━━━ READING PASSAGE ━━━
Global Plan to Tackle Growing Cancer Crisis in Developing Countries

Zosia Chustecka

September 01, 2008

September 1, 2008 — A global template for tackling the growing cancer crisis in developing countries was announced yesterday at the close of the World Cancer Congress in Geneva, Switzerland. The plan proposes 11 action steps, and builds on the World Cancer Declaration adopted 2 years ago.

Although survival rates from cancer are improving in the more affluent countries, both incident and death rates are worsening in the developing world, and this gap is expected to widen. Worldwide, cancer accounted for 7.9 million deaths in 2007, but 72% of these deaths occurred in low- and middle-income countries, where resources available for cancer control are limited or nonexistent.

"The rise of cancer in less affluent countries is an impending disaster," said Margaret Chan, MD, director-general of the World Health Organization. "The time is right to make cancer control a developmental priority."

The plan for tackling the impending crisis, contained in the World Cancer Declaration, was put together by a group of 63 cancer experts and policy makers. The group highlighted the need to reduce tobacco consumption, obesity, and alcohol intake, and proposed implementing universal vaccination programs to prevent cancer, specifically for hepatitis B to prevent liver cancer and for human papillomavirus to prevent cervical cancer.

Other steps include improving the provision of pain relief for cancer patients, particularly opioid analgesics, which are hardly used in developing countries. Around 90% of worldwide morphine use occurs in Europe and North America, the experts pointed out.

Another step proposed was for public education campaigns to dispel myths and misconceptions about cancer. About one third of cancer cases can be prevented, and another third can be cured if detected early and treated properly, the panel said. Tobacco is the single largest preventable cause of a range of different cancers, yet smoking continues to increase in low- and middle-income countries and remains a major global problem, experts pointed out.

The plan was put together during a summit cochaired by Mary Robinson, former United Nations High Commissioner for Human Rights, and Franco Cavalli, MD, outgoing president of the International Union Against Cancer (UICC). Dr. Cavalli is a director of the Oncology Institute of Southern Switzerland, in Bellinzona, and professor of medical oncology at the University of Bern, in Switzerland, and the University of Varese, in Italy.

Cancer control is "a question of human rights and, above all, it is a question of human dignity," Ms. Robinson commented. "Adoption of the World Cancer Declaration is another step in a real commitment — a vision — of how to tackle this huge world-health issue," she added.

The group recommended targets for 2020 and defined a list of priority actions. Progress reports on the targets will be produced every 2 years, to coincide with the biannual World Cancer Congress; the next one will be held in Beijing, China, August 18 to 21, 2010.

Details about the World Cancer Declaration, including an option to sign in support for the plan, can be found on the UICC website.
━━━ GIVEN RECORDS ━━━
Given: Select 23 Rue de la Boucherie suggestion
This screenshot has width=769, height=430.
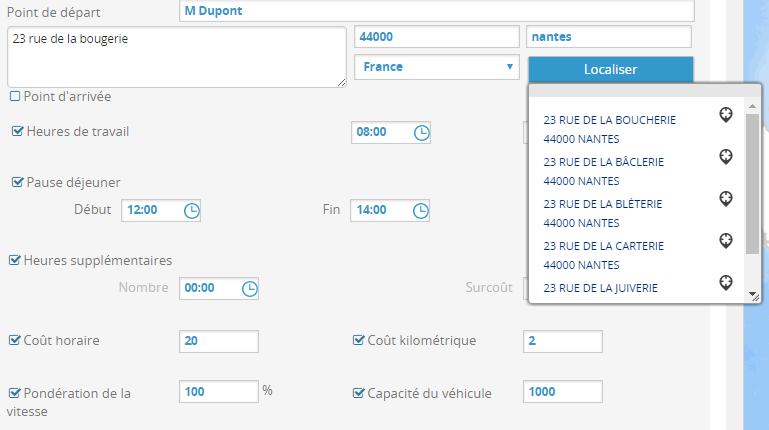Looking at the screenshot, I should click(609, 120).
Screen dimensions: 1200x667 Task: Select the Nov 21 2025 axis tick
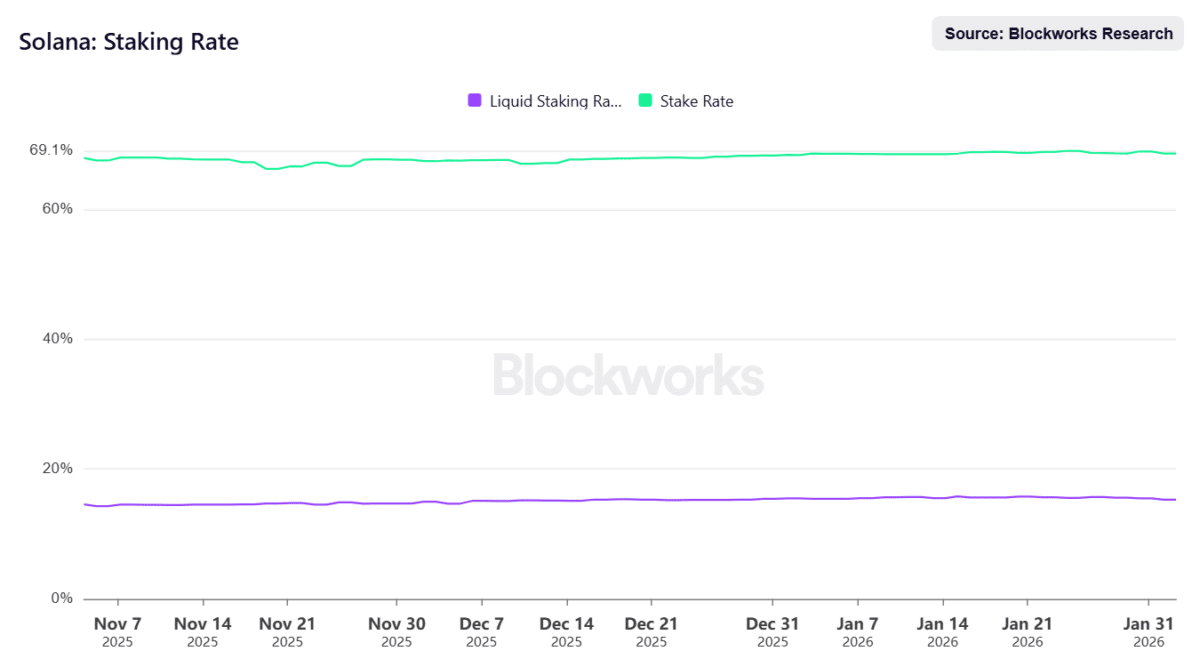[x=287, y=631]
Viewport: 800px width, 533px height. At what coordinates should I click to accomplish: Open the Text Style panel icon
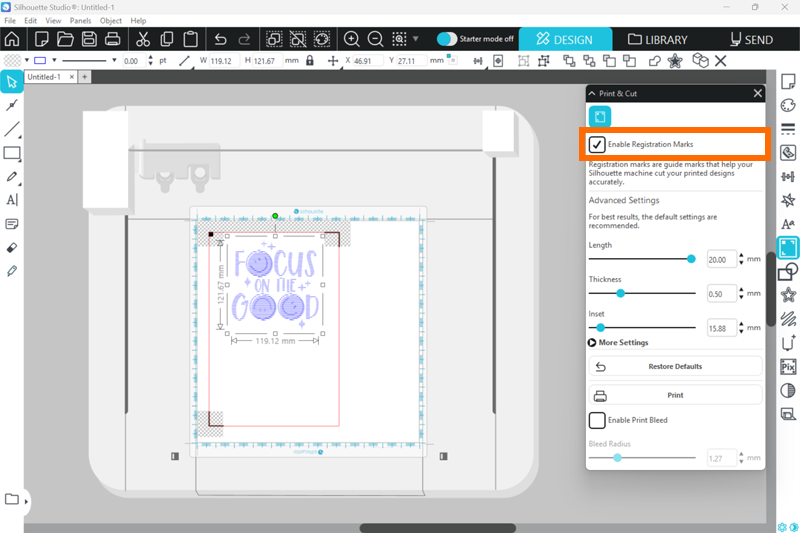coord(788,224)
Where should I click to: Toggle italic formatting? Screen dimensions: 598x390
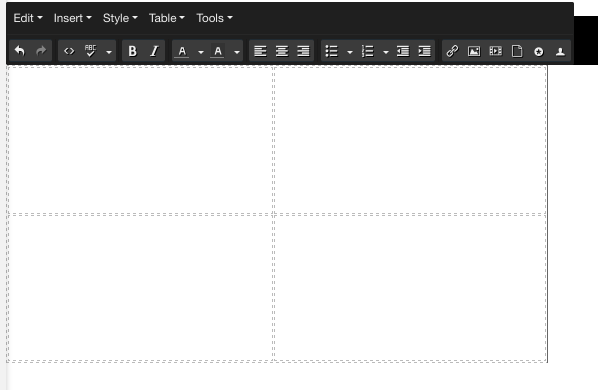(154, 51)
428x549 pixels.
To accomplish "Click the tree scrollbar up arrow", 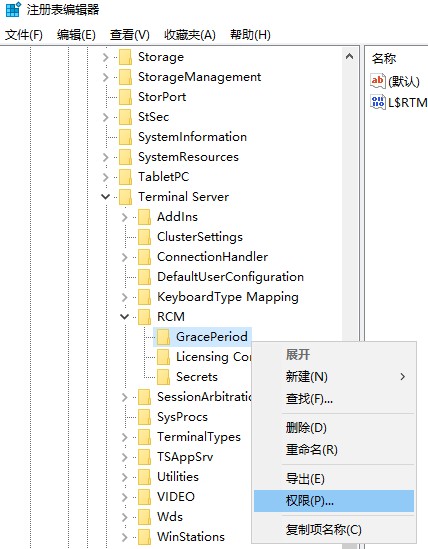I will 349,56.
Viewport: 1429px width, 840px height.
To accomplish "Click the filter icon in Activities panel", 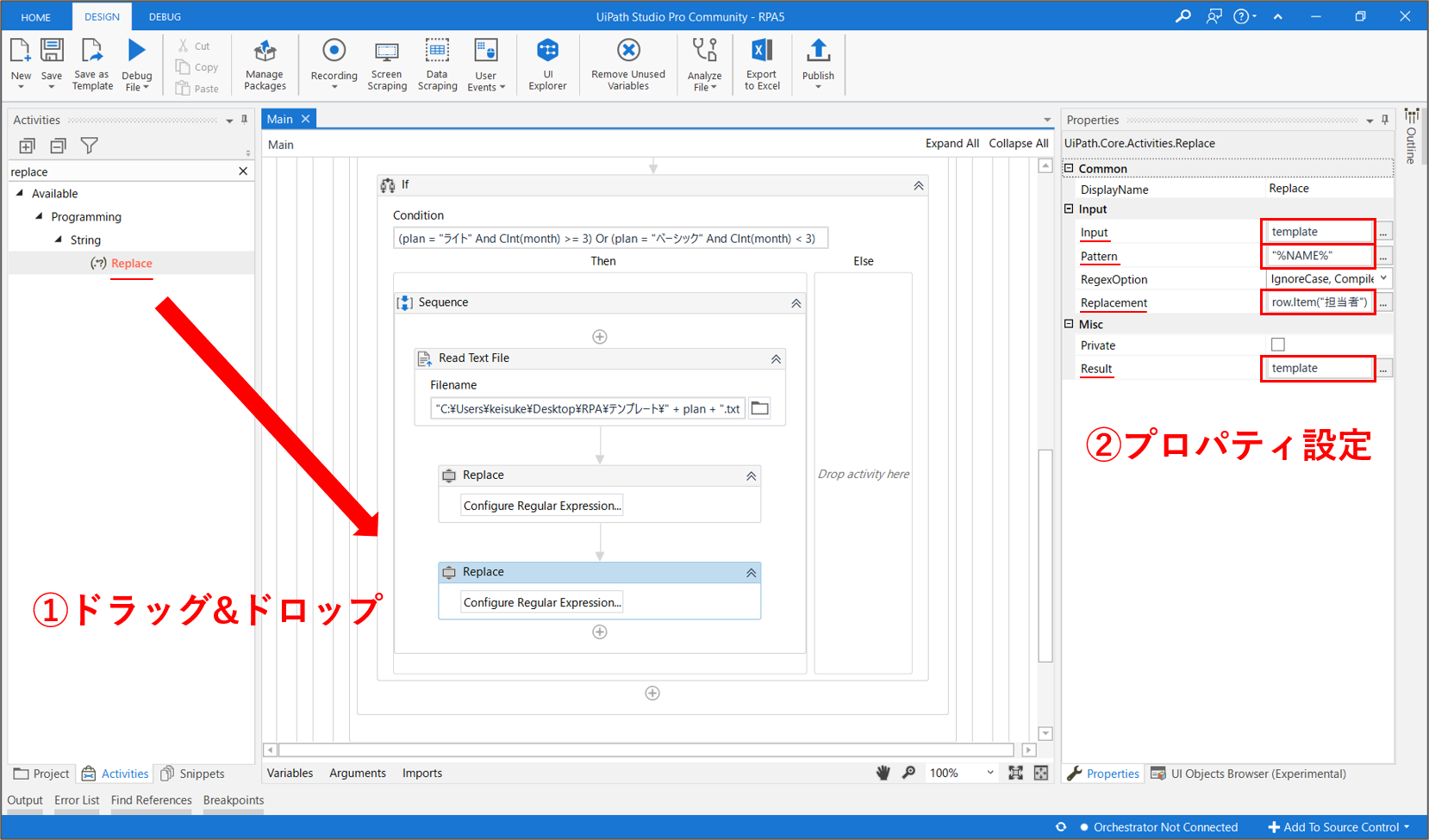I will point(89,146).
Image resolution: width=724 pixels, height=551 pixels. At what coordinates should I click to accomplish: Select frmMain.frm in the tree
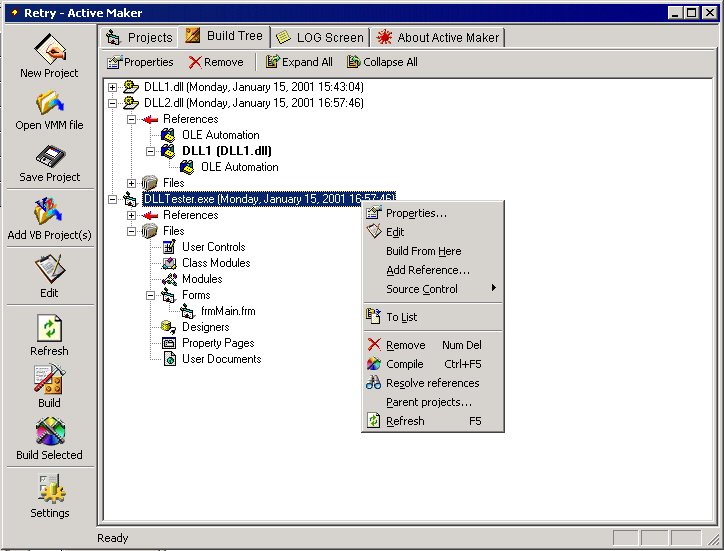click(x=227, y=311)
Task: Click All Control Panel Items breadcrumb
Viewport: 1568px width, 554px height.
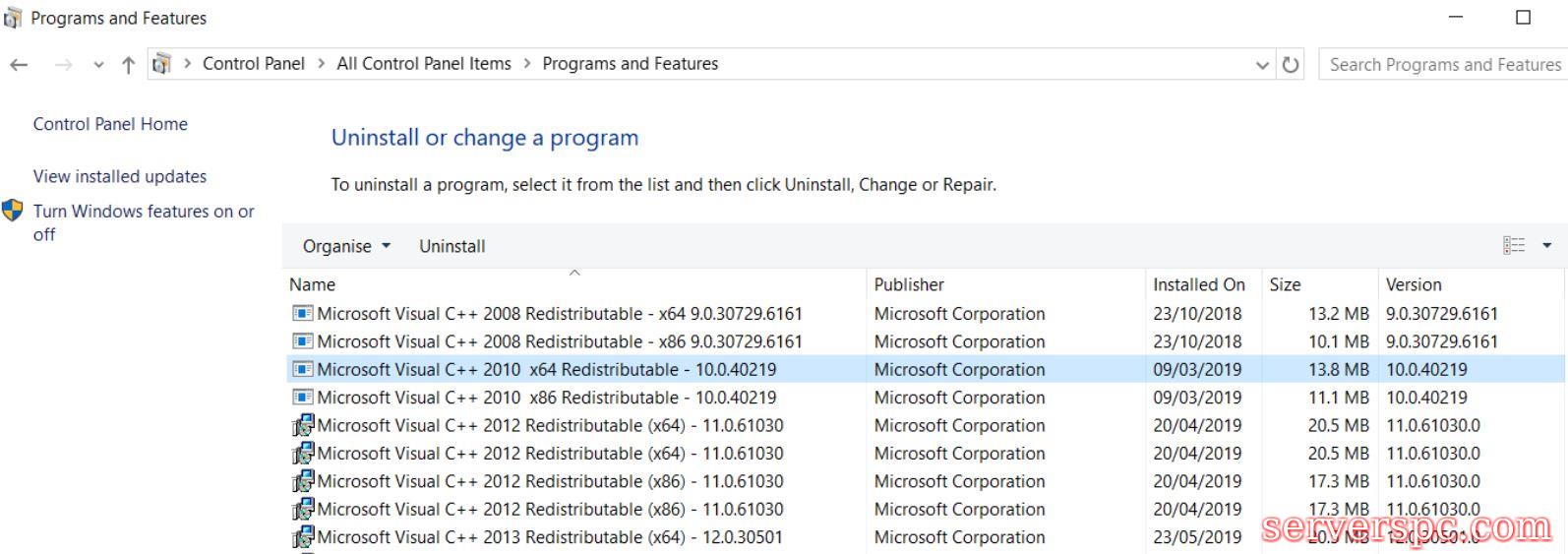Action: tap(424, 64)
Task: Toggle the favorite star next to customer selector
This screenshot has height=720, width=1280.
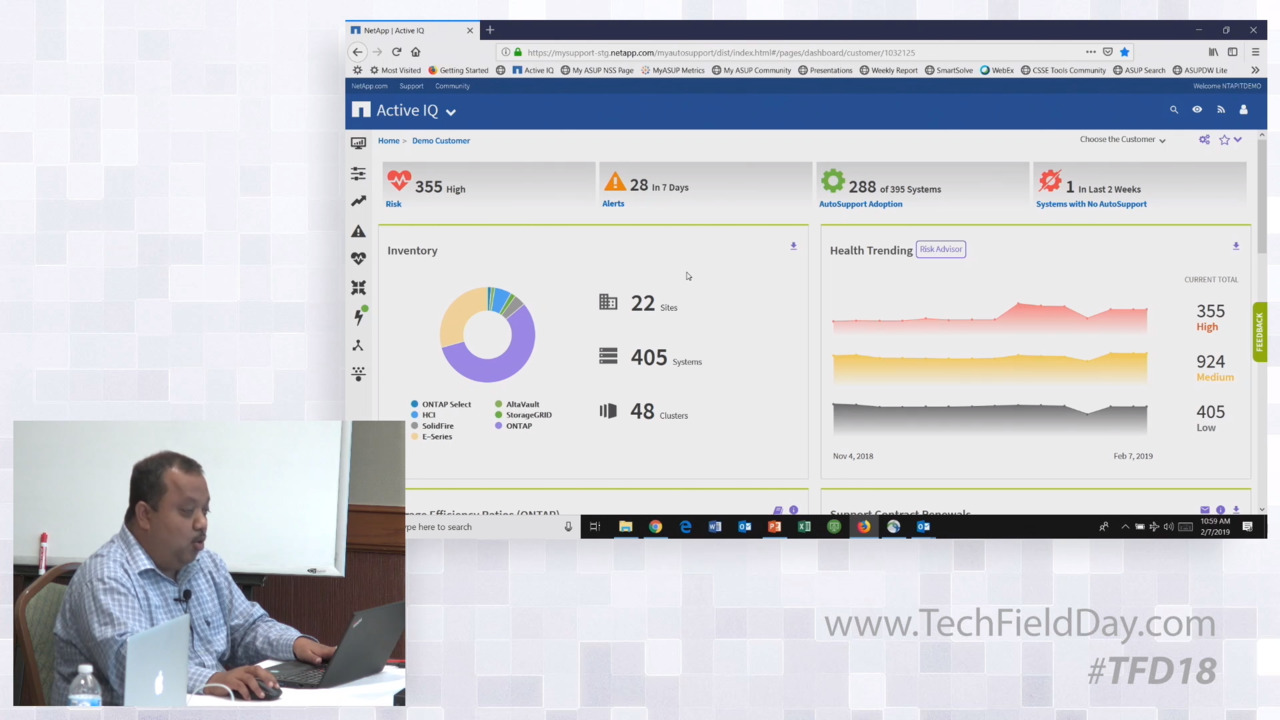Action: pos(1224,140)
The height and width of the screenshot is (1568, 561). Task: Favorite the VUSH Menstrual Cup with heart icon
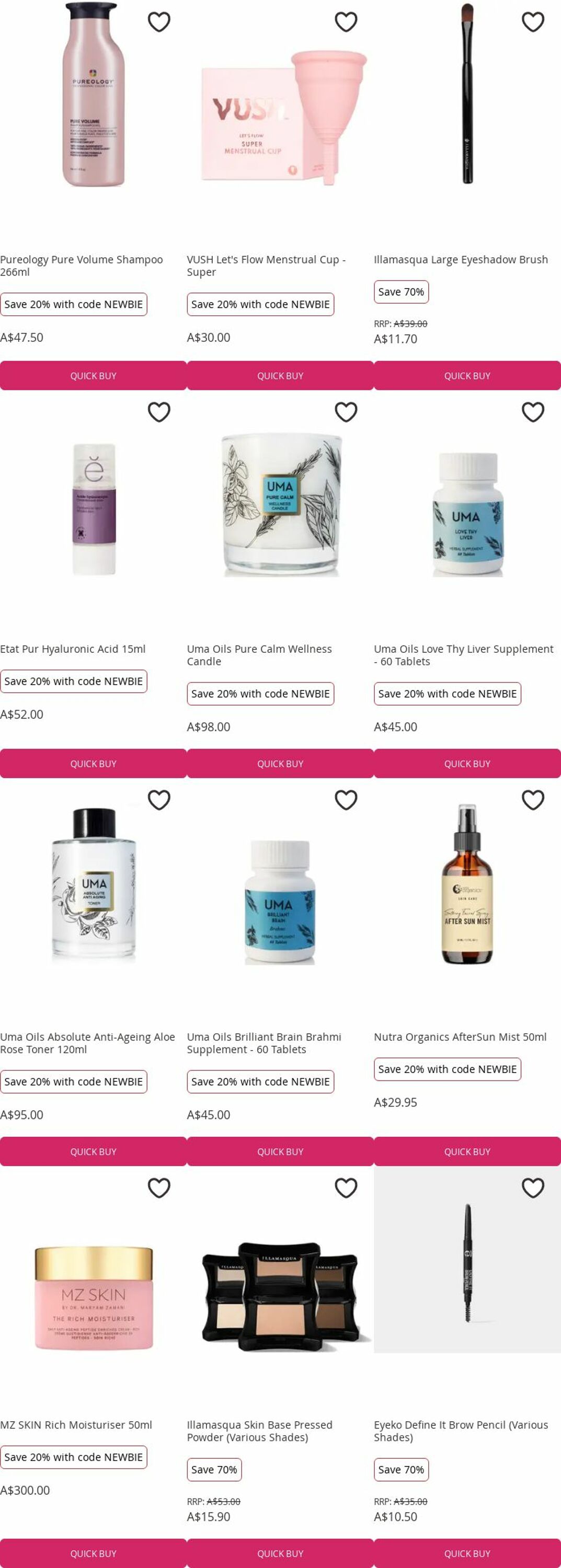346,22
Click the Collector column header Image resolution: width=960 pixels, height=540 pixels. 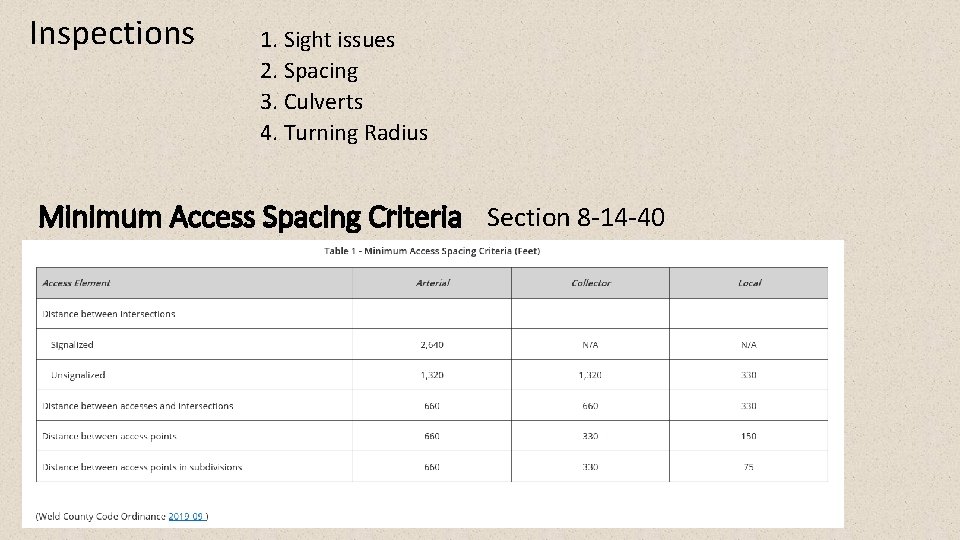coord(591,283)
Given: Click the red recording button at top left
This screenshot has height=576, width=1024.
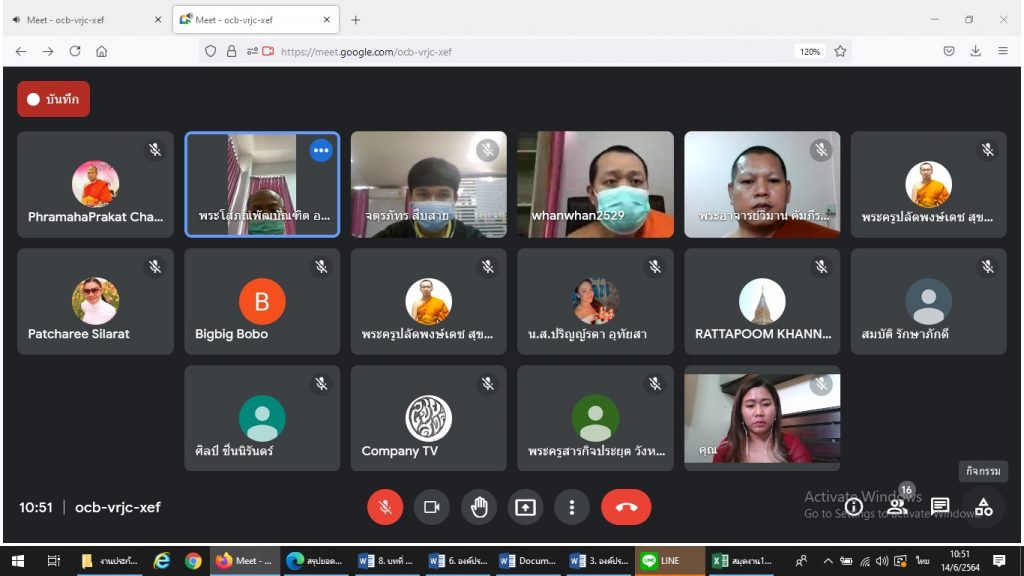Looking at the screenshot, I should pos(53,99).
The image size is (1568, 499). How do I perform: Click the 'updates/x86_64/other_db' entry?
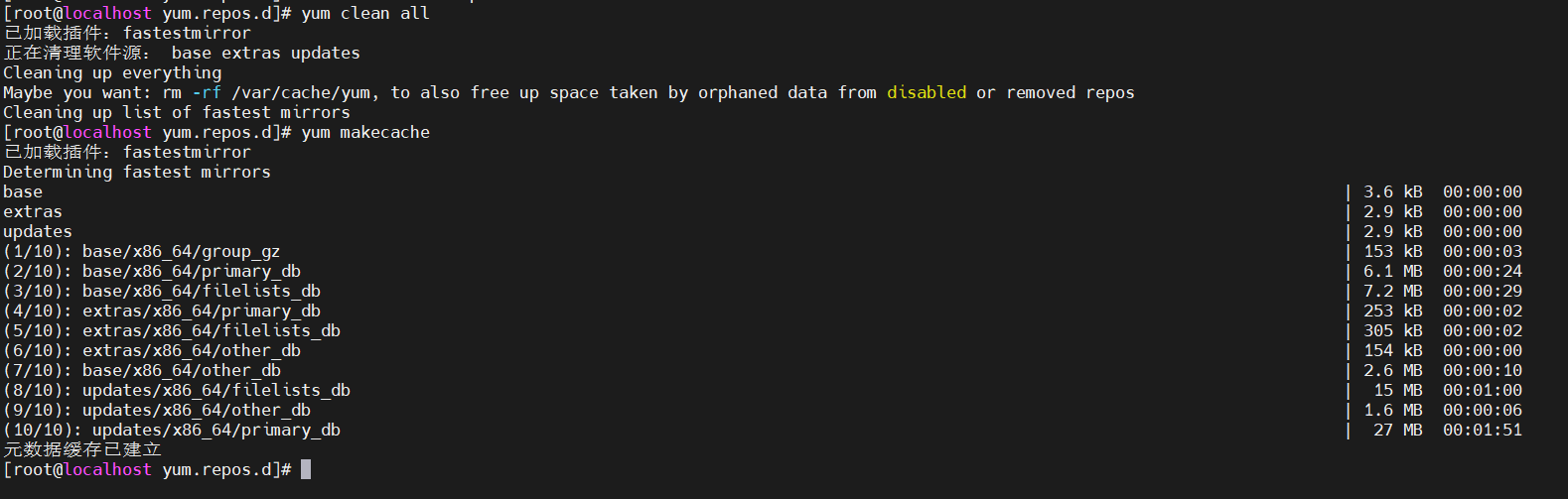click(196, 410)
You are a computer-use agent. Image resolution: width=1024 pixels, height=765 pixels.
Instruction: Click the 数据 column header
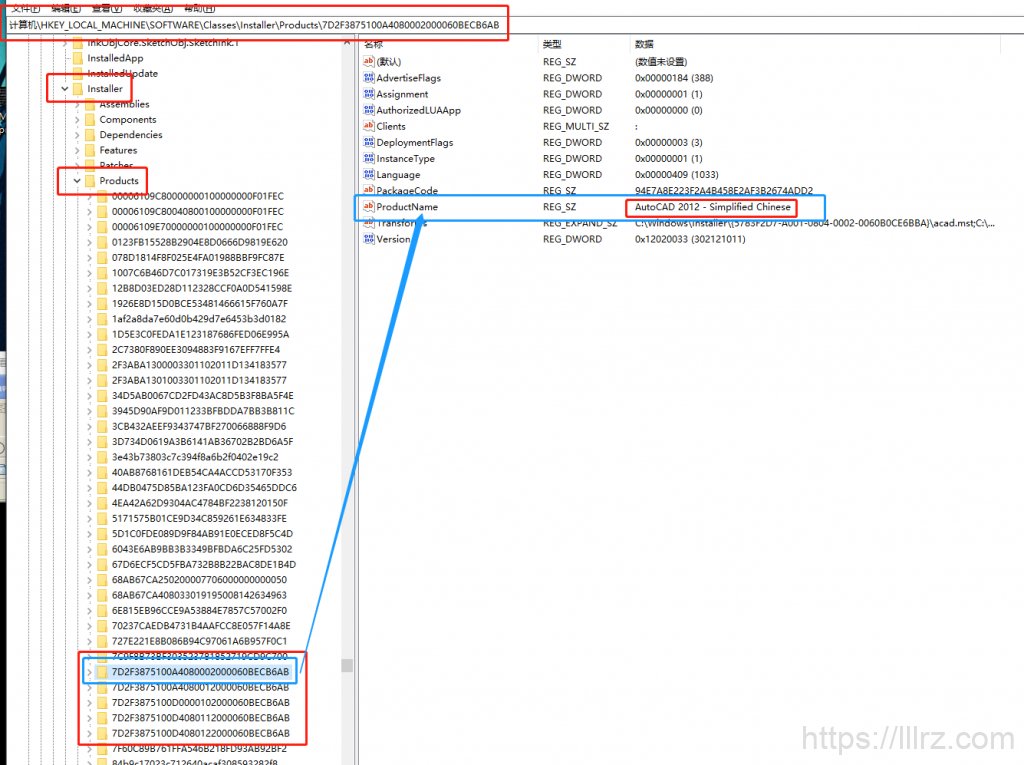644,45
━━━
WORK INSTRUCTION 1:
According to the article on the global cancer plan, how many action steps does the plan propose?
WORK INSTRUCTION 2:
Print the part of the article on the global cancer plan between "Cancer control is" and "to 21, 2010.", inclusive.
WORK INSTRUCTION 3:
Translate this sentence from the article on the global cancer plan into Spanish: "Around 90% of worldwide morphine use occurs in Europe and North America, the experts pointed out."
The entries come from a separate source that has nothing to do with the article on the global cancer plan.

RESULT 1:
11

RESULT 2:
Cancer control is "a question of human rights and, above all, it is a question of human dignity," Ms. Robinson commented. "Adoption of the World Cancer Declaration is another step in a real commitment — a vision — of how to tackle this huge world-health issue," she added.

The group recommended targets for 2020 and defined a list of priority actions. Progress reports on the targets will be produced every 2 years, to coincide with the biannual World Cancer Congress; the next one will be held in Beijing, China, August 18 to 21, 2010.

RESULT 3:
Alrededor del 90 % del consumo mundial de morfina se produce en Europa y Norteamérica, señalaron los expertos.